Tiered DAG Execution

  1. API builds a dependency graph when you submit a batch.
  2. Ray poller processes Tier 0 collections (bucket sources) in parallel.
  3. Once Tier 0 completes, Tier 1 collections (collection sources) execute.
  4. The cycle continues until the deepest tier finishes.
Documents at every tier retain root_object_id, source_collection_id, source_document_id, and lineage_path, enabling complete traceability back to the original object. The DAG executes in parallel where possible—Tier 1 collections process simultaneously, then all Tier 2 collections execute once their parents complete.

Configuration Pattern

{
  "collection_name": "video_frames",
  "source": { "type": "bucket", "bucket_id": "bkt_videos" },
  "feature_extractor": {
    "feature_extractor_name": "video_extractor",
    "version": "v1",
    "parameters": { "scene_detection": true }
  }
}
{
  "collection_name": "frame_faces",
  "source": { "type": "collection", "collection_id": "col_video_frames" },
  "feature_extractor": {
    "feature_extractor_name": "face_detector",
    "version": "v2",
    "input_mappings": { "image": "frame_image" }
  }
}

Manifest Flattening

When you submit a batch Mixpeek:
  1. Flattens objects into per-extractor row artifacts (Parquet).
  2. Stores artifacts in S3 (manifest_key, extractor_row_artifacts).
  3. Passes artifact references to Ray jobs for each collection tier.
  4. Ensures each extractor processes the correct subset of inputs.
This design allows thousands of objects and multiple collections to be processed efficiently without duplicating raw blobs.

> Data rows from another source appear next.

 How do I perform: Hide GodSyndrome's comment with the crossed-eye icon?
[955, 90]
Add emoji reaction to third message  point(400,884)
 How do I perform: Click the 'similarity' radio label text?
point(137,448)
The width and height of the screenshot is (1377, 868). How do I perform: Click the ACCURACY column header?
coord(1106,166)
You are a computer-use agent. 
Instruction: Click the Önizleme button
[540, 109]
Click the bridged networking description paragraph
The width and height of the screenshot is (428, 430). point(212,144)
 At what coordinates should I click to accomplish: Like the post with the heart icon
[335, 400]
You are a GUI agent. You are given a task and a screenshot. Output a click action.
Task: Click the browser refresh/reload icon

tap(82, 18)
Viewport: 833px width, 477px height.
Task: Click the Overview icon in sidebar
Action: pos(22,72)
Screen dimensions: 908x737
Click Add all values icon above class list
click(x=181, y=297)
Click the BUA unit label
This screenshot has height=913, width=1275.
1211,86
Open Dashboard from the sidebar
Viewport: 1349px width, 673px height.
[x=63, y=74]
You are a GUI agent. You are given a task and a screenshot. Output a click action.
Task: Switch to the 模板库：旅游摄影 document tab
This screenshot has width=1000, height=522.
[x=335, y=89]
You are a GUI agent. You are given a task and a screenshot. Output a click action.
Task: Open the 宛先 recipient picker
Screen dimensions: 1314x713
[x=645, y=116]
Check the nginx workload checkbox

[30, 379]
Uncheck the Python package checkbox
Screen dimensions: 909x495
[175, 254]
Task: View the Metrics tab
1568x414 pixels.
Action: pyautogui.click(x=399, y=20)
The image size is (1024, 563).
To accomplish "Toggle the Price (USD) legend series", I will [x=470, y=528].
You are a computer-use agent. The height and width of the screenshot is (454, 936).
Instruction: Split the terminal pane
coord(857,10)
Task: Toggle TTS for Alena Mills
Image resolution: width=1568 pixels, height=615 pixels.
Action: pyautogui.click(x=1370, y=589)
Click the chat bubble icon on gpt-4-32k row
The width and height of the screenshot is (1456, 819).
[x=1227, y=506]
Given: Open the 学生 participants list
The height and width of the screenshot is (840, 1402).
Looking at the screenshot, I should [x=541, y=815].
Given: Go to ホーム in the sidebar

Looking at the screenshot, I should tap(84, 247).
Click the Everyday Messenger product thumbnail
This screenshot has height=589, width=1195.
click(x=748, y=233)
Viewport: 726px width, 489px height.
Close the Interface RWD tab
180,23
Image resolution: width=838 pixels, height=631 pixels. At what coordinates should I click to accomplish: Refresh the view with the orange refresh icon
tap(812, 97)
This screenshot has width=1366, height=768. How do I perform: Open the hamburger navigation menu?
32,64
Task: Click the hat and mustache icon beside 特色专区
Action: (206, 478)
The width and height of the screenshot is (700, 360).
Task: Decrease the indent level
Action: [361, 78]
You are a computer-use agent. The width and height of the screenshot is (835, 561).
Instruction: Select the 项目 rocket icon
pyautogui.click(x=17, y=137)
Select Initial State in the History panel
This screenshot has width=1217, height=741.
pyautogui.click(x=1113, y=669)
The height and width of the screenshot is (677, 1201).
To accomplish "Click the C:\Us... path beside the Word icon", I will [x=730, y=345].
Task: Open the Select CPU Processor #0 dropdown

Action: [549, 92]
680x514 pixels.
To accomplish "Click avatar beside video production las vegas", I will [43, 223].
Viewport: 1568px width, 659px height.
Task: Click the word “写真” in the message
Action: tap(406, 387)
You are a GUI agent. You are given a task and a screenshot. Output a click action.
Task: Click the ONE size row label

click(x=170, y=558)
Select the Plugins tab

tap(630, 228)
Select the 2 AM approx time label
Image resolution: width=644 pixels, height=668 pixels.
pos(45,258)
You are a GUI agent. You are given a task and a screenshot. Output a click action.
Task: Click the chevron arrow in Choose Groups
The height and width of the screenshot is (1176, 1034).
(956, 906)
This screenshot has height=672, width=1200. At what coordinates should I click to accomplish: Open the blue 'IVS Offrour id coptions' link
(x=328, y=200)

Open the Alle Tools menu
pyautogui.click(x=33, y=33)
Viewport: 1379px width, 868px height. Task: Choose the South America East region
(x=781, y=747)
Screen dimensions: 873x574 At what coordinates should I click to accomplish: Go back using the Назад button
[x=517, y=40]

Enrichment Within Pipelines

  • Add taxonomy applications to collections to materialize enrichment immediately after extractor runs.
  • Trigger clustering jobs on collection outputs to assign cluster metadata.
  • Downstream collections can reference enriched fields from upstream tiers (e.g., taxonomy tags).

Observability

  • GET /v1/collections/{id} shows document_count, taxonomy_count, and retriever_count.
  • Ray poller logs and task metadata (/v1/tasks/{task_id}) capture job IDs and timing.
  • Use /v1/objects/{object_id}/decomposition-tree to inspect the entire pipeline lineage for a single object.

Upgrade & Versioning Strategy

  • Clone a collection with a new name/version (e.g., video_frames_v2) when changing extractors or parameters.
  • Update downstream collections to point at the new version.
  • Run batches through both versions for A/B testing before deprecating the old one.

Best Practices

  1. Keep each collection focused on a single concern (frame extraction, face detection, embeddings).
  2. Use metadata passthrough to share relevant fields between tiers.
  3. Submit batches that contain all objects needed for a multi-tier run to avoid partial states.
  4. Monitor webhook events to trigger downstream automation once documents land.
  5. Use retriever JOIN stages to traverse tiers during query time if you prefer on-demand joins over materialization.
Pipelines give you the freedom to build complex multimodal workflows while keeping each stage modular, observable, and upgradeable.